Para medir esse efeito, em um estudo iniciado em 2021, os pesquisadores instalaram colônias em fazendas convencionais, na densidade aproximada de dez colônias por hectare, antes do início da florada. A produção foi comparada entre ramos próximos às colônias e ramos mais distantes, o que permitiu associar o ganho de rendimento à atividade das abelhas.

Saúde das colônias

Além do efeito sobre a produtividade, os pesquisadores investigaram se o uso de inseticidas neonicotinoides poderia afetar a saúde das colônias. O foco foi o tiametoxam, utilizado em safras anteriores em áreas convencionais. Os pesquisadores monitoraram indicadores como produção de cria, mortalidade de crias e atividade de coleta de alimentos e materiais usados na construção das estruturas internas de seus ninhos. As avaliações ocorreram em diferentes momentos: uma semana antes da florada; uma semana logo depois da florada; e cerca de 45, 75 e 105 dias após retirada do talhão de café.

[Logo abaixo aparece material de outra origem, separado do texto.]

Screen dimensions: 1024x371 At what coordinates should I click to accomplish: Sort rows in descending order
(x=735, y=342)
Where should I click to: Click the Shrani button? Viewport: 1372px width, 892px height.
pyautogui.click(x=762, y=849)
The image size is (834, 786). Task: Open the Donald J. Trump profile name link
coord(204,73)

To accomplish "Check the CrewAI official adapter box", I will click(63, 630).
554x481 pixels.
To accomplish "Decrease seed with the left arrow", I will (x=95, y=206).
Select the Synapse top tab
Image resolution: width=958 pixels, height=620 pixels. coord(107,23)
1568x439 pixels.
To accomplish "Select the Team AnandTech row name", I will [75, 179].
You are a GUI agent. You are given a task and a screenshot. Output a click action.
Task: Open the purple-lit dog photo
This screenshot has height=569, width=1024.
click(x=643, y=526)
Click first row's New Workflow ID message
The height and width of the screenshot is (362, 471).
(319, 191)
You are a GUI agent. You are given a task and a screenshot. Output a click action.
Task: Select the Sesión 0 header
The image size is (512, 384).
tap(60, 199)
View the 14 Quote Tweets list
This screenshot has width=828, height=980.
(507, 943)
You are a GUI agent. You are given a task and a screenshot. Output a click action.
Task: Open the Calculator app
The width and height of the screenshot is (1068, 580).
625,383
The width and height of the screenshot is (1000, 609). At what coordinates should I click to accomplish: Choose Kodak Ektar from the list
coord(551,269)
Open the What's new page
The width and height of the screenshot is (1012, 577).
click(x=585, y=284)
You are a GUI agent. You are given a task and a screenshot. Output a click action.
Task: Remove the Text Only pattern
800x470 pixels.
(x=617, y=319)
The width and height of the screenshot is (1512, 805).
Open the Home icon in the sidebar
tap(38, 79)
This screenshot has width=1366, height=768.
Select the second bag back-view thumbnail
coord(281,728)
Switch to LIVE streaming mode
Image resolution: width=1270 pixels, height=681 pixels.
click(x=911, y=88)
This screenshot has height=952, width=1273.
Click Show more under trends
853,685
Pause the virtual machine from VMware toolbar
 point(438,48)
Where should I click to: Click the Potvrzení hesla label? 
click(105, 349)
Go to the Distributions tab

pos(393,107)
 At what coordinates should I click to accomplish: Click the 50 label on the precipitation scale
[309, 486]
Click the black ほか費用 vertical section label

Não foram observados impactos estatisticamente significativos sobre os parâmetros avaliados nas colônias. Indicadores como produção e mortalidade de crias não apresentaram diferenças relevantes entre colônias instaladas em áreas convencionais e aquelas mantidas em propriedades orgânicas após o período de exposição. A atividade de coleta mostrou variações iniciais entre os sistemas, mas essas diferenças diminuíram ao longo do monitoramento.